**WHAT YOU ARE ASKED TO DO:**
In the mower fuel pump thread, how long did the engine run non-stop after the solenoid was tapped?

**TEXT EXTRACT:**
▼

I've pulled off the fuel line off before the fuel pump? (I think that what it is, round thing) and gas flows out of the hose at a pretty good clip. (Labeled 1 on the attached picture) I reattached it.
I've pulled off the fuel line off after the fuel pump, and I don't see anything come out when cranking. (Labeled 2). I expected to see lots of fuel come out.
I've pulled off the hose on the bottom and cranked it. I hear an air sounding noise, and feel air coming out of #2. I put #2 and 3 back on, and come inside to ask for help.

So, Help?

Do those fuel pump things go bad? (I couldn't see wires or anything to it, so I'm unsure how it's powered).
Other things I can try?


----------



## jhngardner367 (Apr 5, 2011)

Yep,that's the fuel pump ,...and they do go bad.
You can pick one up for $20,or less,at Lowe's or even Walmart.
Just make sure the hoses are put back,in order.


----------



## willys55 (Oct 13, 2016)

it's powered by the downstroke of the piston as the engine spins, that action creates the vacuum needed to "pump" the fuel to the carb. They go bad often, as I have the same one on my riding mower which I have replaced twice in the last 6 years.


----------



## mpking (May 21, 2007)

Finally had a break in my schedule to get back to this.

Since it's been sitting for a week, I tried cranking it. Still spins but no catch.

Pop off the tube going to the carb, and Fuel IS gushing out of it while cranking.

So now what? What's the next logical step? Solenoid on the carb?


----------



## mpking (May 21, 2007)

Ok, 

I dragged it out my storage shed, and pushed it up to my house (about 200 feet, ugh).

Cranked it again, still no catch.

Pulled the pump hose, cranked and fuel still spurted out. Reattached. 

Attempted to take the Solenoid off, my wrenches are not skinny enough to get inbetween it and the engine to get it off. So (following another thread) I gently tapped the solonoid a bunch of times. Took the air cleaner off, sprayed starting fluid again, and cranked it. It caught, like I expected. But it didn't starve off.

I shut it down (I had left the air cleaner off, so I needed to reattach it.)

Cranked it again, it caught. I ran it for about 2 hours non-stop no problem. Shut it down, and restarted it a few times, it always started.

I'm guessing the solenoid is gummed up, and tapping it free'd it. I'll pull it off in the spring, (or the next weekend or two if it gets warm again) and try and clean it.


----------



## bbirder (Feb 26, 2006)

Explain what you mean by not catching. Is the starter spinning but not engaging with the engine or do you mean the engine is not starting?


----------



## mpking (May 21, 2007)

Engine isn't starting.


----------

▲

**RECORDED DATA:**
▼

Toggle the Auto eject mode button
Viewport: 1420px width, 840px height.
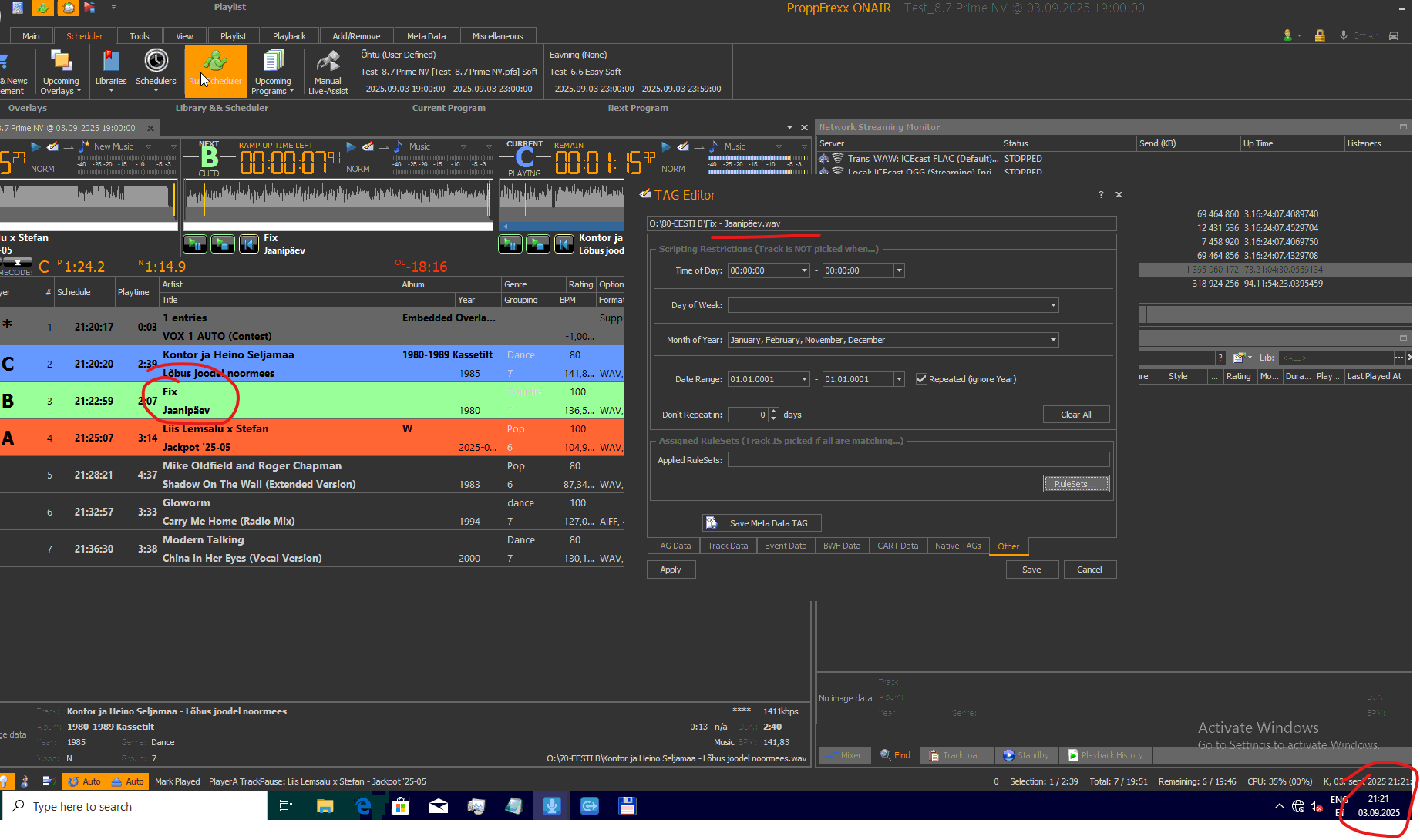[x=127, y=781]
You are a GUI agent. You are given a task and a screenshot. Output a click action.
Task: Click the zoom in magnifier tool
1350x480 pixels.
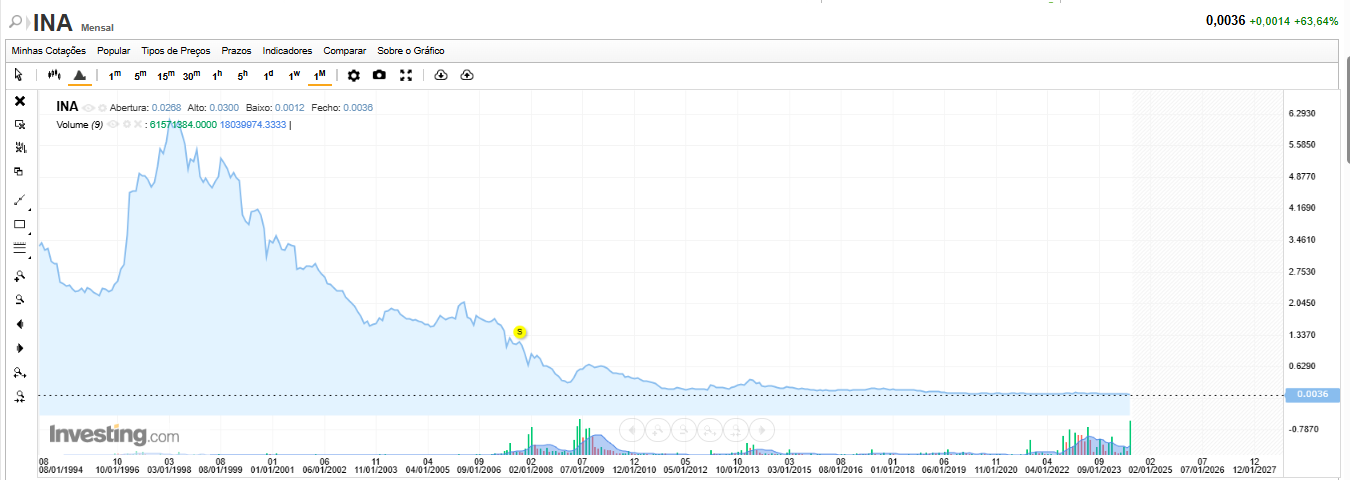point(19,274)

▲
▼

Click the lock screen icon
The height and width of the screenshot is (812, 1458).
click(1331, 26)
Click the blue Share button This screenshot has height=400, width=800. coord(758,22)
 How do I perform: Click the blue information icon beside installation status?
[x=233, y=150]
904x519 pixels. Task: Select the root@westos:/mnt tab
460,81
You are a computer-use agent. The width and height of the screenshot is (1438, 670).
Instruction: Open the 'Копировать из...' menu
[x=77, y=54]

▲
▼

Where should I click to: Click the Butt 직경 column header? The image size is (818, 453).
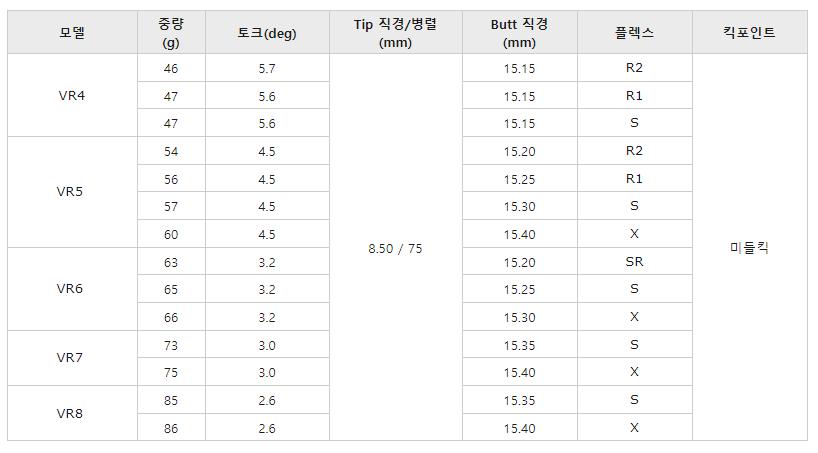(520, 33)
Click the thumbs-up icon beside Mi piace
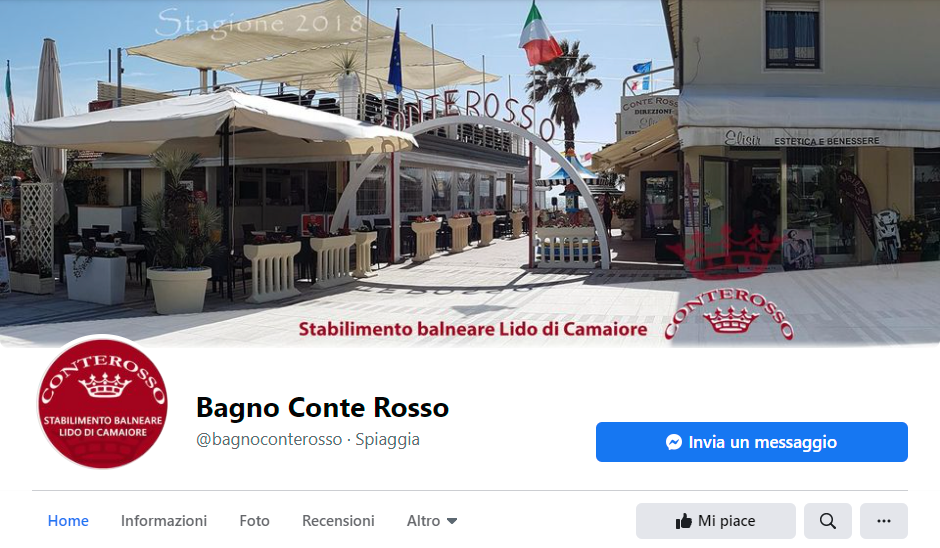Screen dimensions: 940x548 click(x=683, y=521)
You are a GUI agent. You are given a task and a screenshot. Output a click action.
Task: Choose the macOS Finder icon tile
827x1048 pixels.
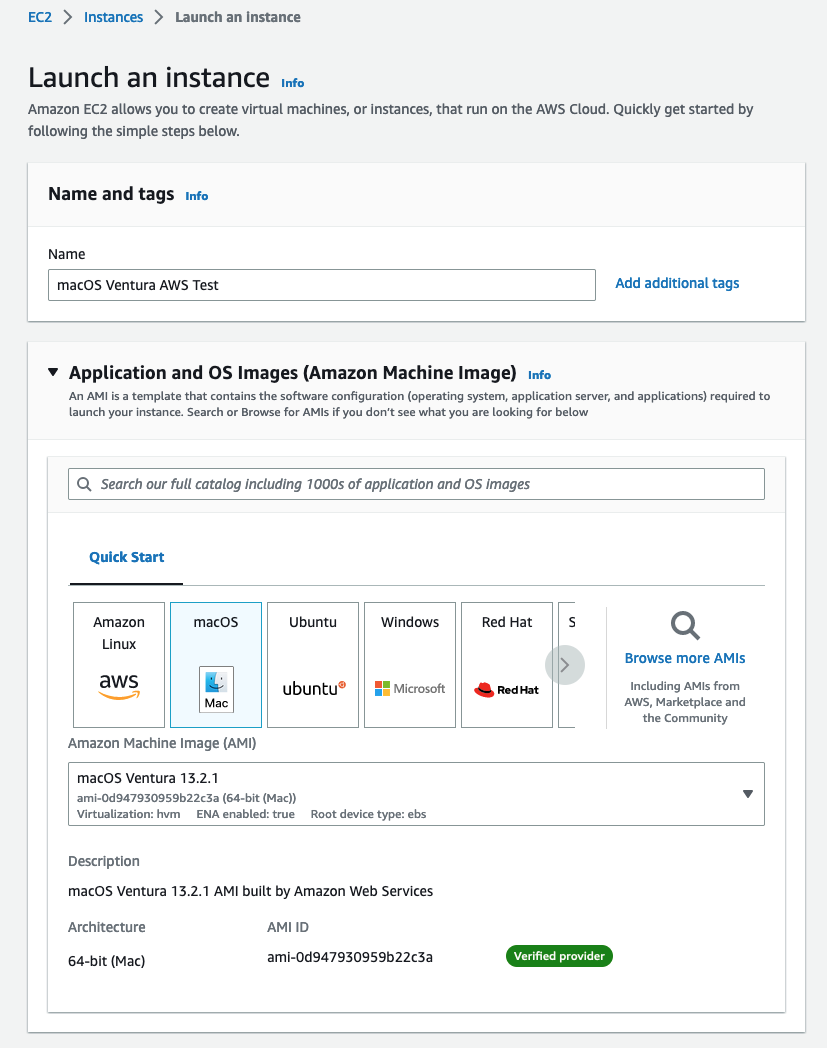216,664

▲

**ANSWER FOR THIS EXERCISE:**
About 2 hours.